▶ **GOAL OF THE EXERCISE**: Among the entries below, one line contains "Task: Click the 98 из 100 score badge" and another contains "Task: Switch to". Transcribe those two lines and every line between them, exactly.

▶ **DATA FOR REVIEW**:
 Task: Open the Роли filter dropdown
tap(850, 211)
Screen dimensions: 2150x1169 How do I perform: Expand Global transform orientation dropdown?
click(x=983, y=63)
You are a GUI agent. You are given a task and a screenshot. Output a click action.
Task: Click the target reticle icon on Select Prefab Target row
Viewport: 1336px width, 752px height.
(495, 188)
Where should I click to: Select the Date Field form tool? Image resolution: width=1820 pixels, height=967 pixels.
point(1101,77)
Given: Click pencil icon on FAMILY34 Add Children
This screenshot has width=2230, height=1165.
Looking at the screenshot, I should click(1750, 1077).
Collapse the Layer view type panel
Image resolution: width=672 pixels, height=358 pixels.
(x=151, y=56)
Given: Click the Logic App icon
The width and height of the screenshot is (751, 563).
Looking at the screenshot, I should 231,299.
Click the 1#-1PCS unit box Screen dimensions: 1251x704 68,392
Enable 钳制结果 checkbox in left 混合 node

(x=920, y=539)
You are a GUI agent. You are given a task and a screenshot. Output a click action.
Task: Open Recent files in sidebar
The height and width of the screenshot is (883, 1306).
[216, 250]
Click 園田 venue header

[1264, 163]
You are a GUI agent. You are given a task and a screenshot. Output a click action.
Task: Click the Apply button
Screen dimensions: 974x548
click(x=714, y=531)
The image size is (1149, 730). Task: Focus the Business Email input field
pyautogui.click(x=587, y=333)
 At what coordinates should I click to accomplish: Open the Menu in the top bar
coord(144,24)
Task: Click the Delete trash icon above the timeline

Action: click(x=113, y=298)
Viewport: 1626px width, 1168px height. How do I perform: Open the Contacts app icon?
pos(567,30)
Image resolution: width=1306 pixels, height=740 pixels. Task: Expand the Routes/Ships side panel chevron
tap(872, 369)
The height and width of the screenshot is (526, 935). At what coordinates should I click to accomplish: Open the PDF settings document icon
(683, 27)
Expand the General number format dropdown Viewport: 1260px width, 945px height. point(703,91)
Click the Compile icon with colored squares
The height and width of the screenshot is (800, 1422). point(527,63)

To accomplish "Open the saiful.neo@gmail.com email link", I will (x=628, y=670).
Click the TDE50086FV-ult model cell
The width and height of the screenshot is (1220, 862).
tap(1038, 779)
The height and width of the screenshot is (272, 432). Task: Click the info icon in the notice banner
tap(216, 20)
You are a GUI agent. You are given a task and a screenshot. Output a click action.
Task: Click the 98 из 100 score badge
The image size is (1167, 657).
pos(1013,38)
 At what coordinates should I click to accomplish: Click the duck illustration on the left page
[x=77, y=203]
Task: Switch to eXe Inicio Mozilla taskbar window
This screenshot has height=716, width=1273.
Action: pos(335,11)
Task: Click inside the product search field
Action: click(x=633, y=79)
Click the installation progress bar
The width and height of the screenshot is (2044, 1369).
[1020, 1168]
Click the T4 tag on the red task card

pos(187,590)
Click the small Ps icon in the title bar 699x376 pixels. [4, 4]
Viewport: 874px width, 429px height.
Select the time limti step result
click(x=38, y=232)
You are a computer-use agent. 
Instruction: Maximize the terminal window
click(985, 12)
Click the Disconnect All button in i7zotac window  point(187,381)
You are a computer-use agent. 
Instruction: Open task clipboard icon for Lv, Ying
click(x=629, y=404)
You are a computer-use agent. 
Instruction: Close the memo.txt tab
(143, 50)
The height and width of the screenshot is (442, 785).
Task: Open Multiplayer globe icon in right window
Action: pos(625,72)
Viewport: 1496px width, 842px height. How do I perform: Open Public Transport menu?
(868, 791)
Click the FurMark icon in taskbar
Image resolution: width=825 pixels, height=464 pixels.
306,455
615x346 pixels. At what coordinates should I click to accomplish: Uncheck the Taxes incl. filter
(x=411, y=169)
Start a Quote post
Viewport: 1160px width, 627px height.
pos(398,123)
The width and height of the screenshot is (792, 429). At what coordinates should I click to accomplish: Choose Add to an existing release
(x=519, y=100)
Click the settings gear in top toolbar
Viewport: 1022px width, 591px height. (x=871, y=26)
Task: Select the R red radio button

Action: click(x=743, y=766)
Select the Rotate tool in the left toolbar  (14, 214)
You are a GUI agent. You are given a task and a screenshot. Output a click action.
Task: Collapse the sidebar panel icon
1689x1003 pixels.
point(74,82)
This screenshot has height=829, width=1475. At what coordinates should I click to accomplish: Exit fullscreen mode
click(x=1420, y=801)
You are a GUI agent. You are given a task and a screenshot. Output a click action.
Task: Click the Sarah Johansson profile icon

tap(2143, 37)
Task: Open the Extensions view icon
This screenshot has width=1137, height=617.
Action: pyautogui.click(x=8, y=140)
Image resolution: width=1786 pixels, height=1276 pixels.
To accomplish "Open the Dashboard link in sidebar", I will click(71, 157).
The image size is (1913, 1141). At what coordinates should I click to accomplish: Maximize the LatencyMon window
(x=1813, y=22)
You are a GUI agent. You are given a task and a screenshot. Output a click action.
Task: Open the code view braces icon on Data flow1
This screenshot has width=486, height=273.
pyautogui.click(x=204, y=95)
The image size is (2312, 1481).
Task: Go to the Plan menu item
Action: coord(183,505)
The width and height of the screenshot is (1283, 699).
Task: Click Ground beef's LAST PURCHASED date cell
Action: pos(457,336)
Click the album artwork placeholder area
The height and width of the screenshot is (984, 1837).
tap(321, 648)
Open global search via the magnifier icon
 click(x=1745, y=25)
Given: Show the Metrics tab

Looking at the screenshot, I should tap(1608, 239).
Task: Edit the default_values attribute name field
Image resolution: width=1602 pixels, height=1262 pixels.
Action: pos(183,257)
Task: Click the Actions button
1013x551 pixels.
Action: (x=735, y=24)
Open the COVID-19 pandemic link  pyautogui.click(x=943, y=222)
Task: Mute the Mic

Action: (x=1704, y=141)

▶ **SOLUTION FOR THIS TASK**:
Task: Click the 98 из 100 score badge
The image size is (1167, 657).
pos(1013,38)
 At what coordinates should I click to accomplish: Click the duck illustration on the left page
[x=77, y=203]
Task: Switch to eXe Inicio Mozilla taskbar window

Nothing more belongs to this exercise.